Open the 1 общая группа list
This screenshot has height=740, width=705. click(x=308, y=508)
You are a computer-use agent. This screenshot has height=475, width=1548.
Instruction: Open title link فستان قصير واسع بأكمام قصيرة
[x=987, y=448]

────────────────

* _Exercise objective_
Exact retyping is needed for the line with "You are a computer-use" and for each line after it through the end of the listing above; no other lines belong.

* _Solution to the exercise_
You are a computer-use agent. This screenshot has height=475, width=1548.
Instruction: Open title link فستان قصير واسع بأكمام قصيرة
[x=987, y=448]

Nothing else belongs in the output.